Entries on target coordinates
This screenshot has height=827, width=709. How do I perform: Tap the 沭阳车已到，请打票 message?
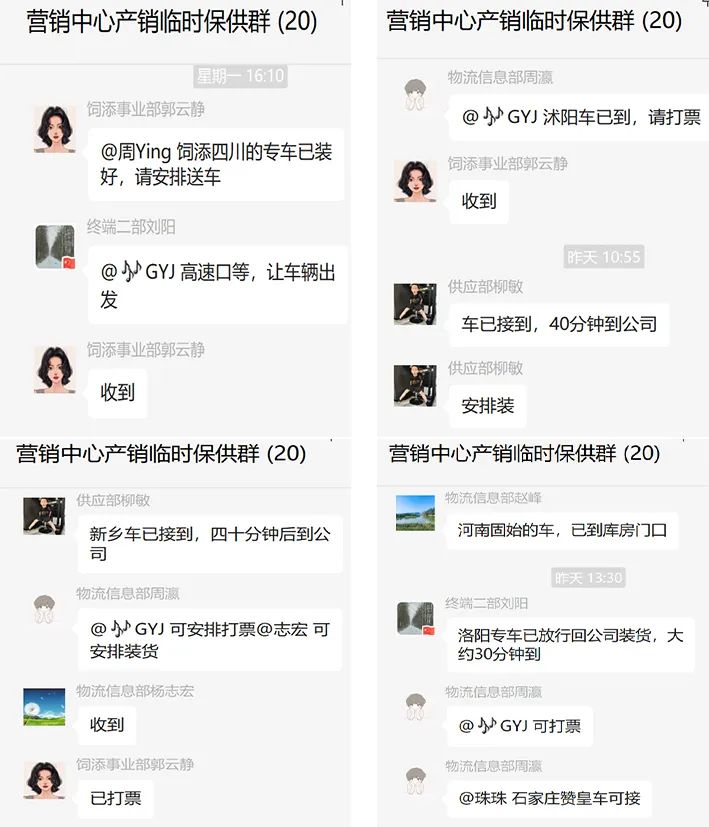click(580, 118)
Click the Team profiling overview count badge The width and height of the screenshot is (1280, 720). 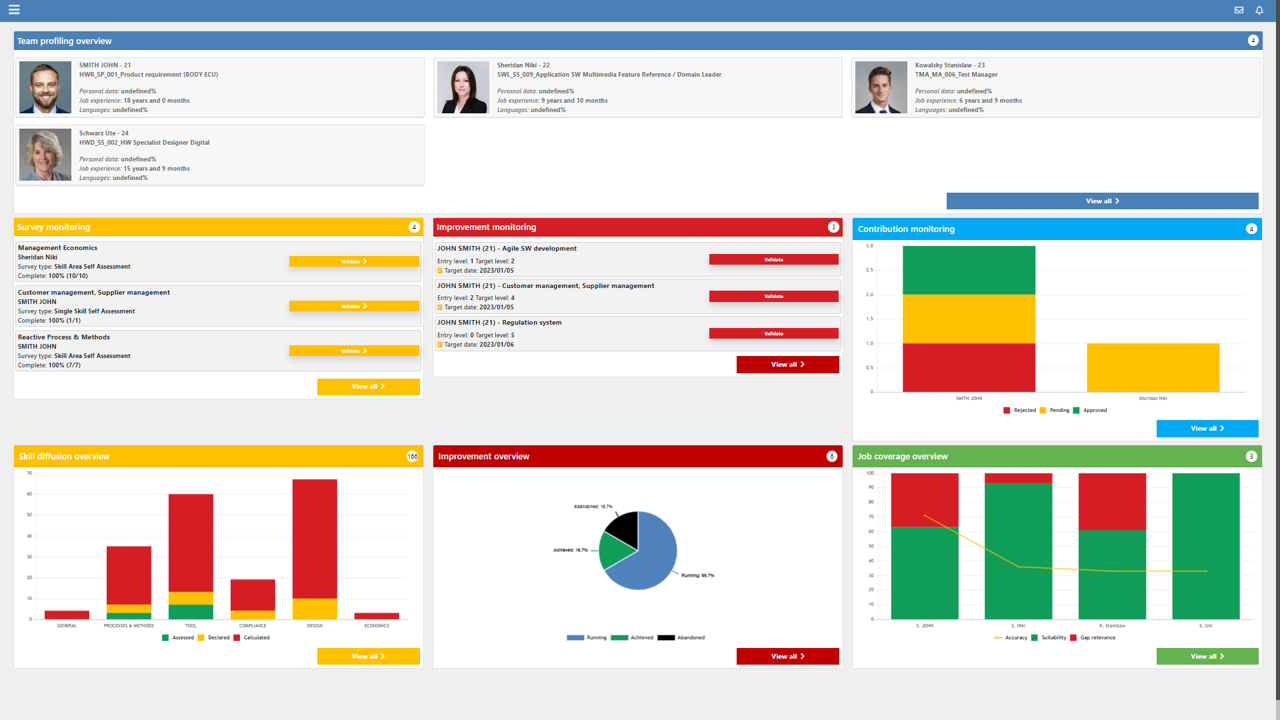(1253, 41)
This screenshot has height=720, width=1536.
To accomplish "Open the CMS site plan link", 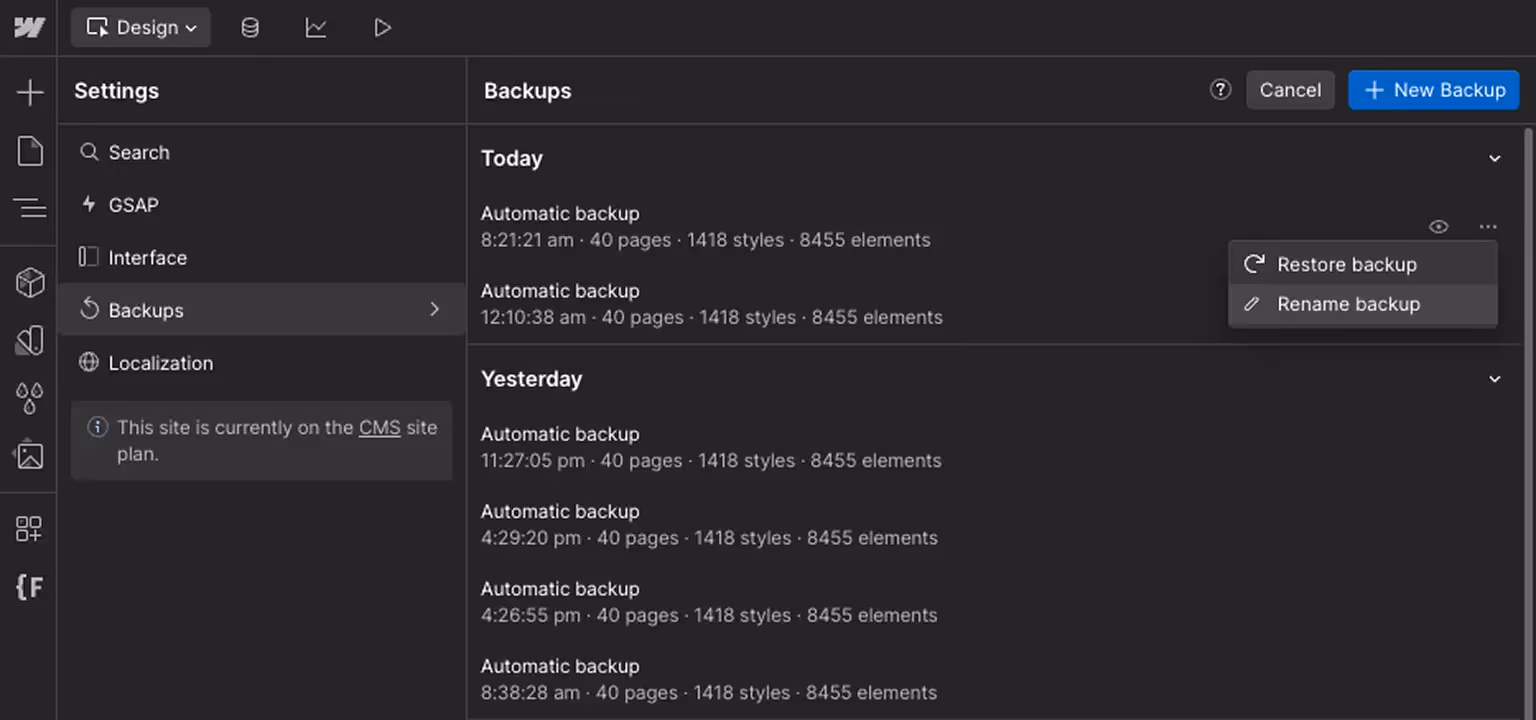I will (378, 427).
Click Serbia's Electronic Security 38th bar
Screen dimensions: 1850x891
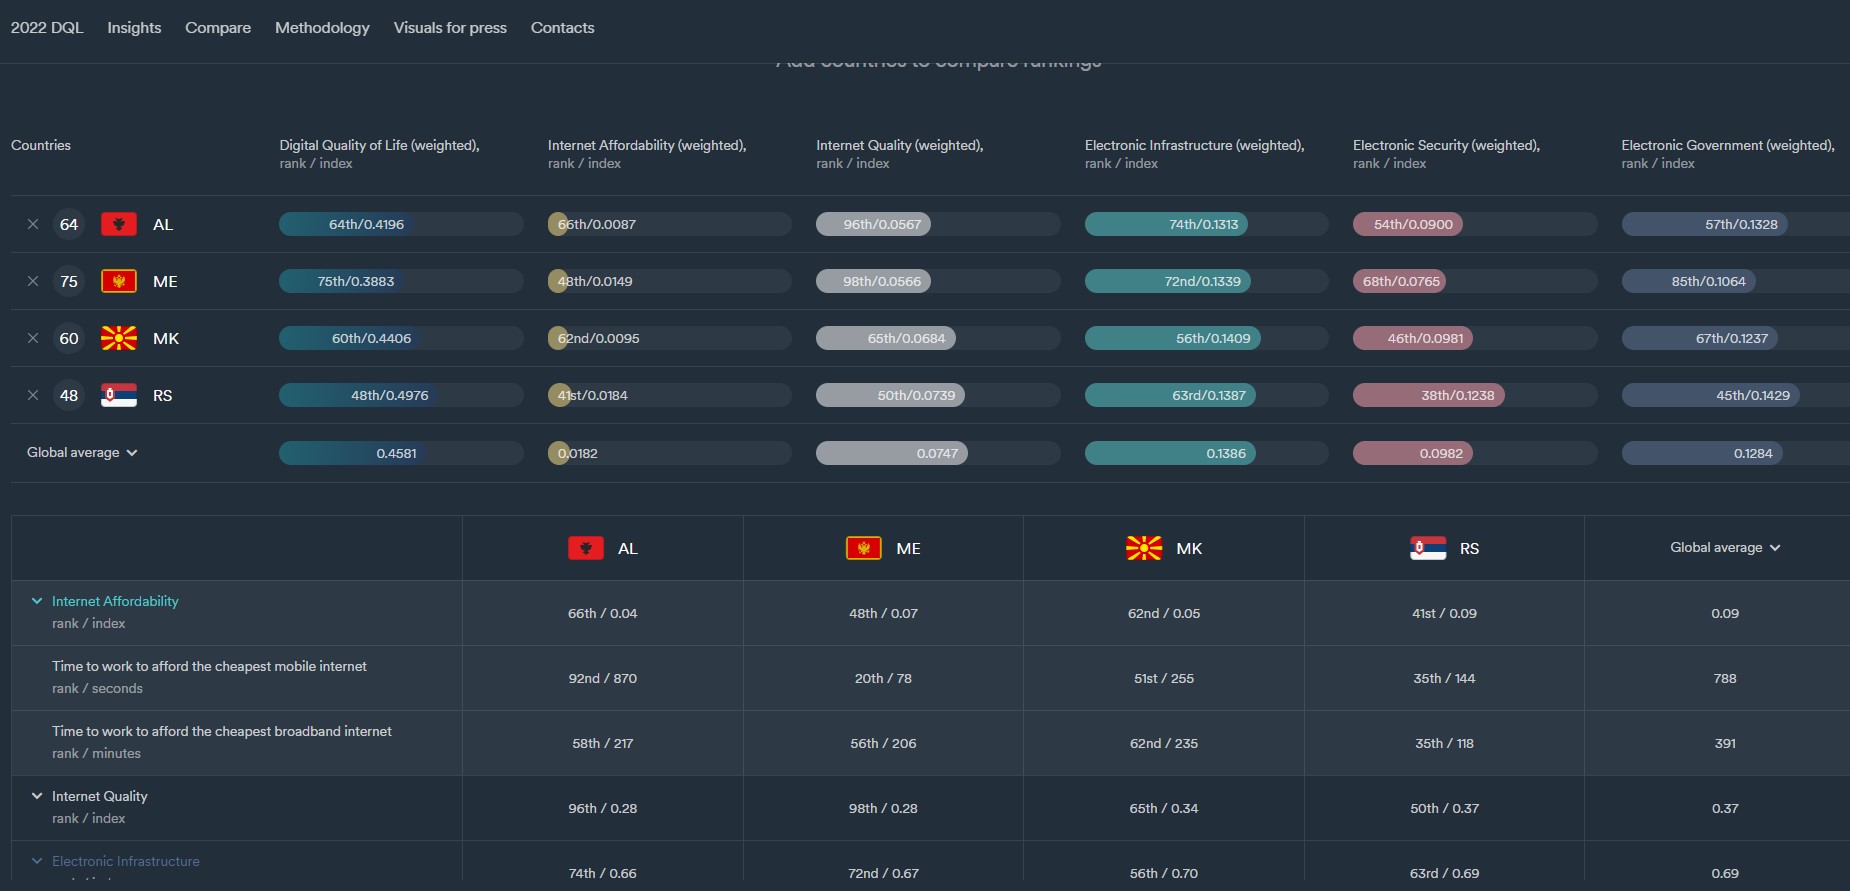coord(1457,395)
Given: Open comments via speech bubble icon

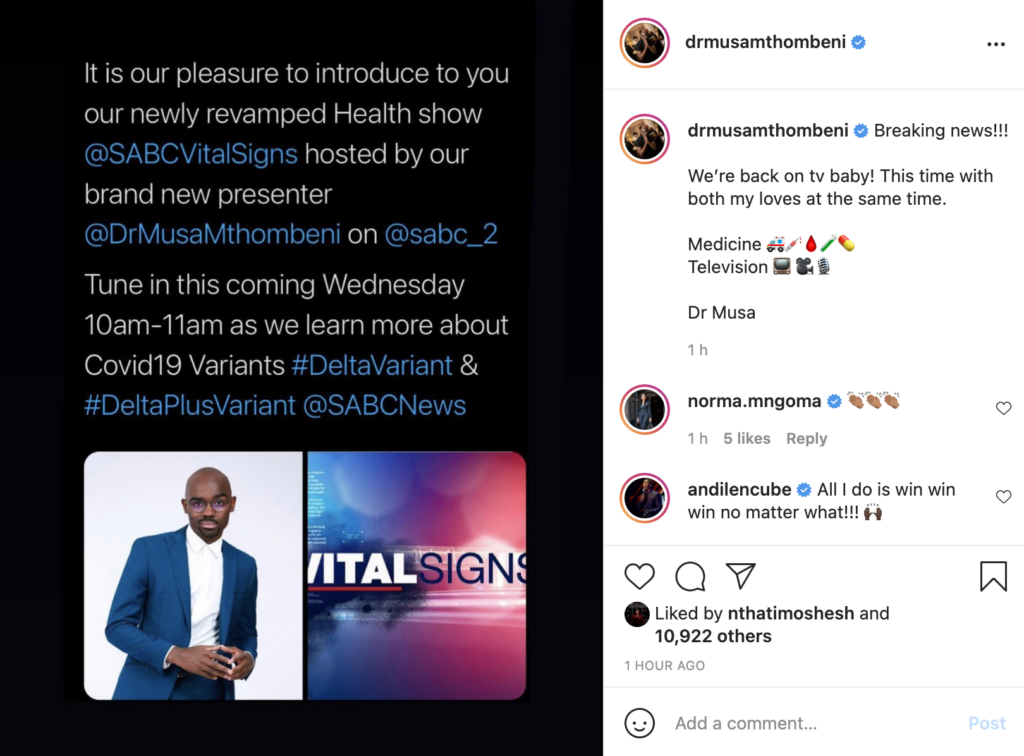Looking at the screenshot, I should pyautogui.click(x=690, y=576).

**AIM OF THE EXERCISE**.
Quote the records word for word, from the line containing "Click Serbia's Electronic Security 38th bar" up to and including the last line of the records. Leave out the pictures.

**ANSWER TO THE TASK**.
Click Serbia's Electronic Security 38th bar
Screen dimensions: 1850x891
coord(1457,395)
Given: Open comments via speech bubble icon

Looking at the screenshot, I should pyautogui.click(x=690, y=576).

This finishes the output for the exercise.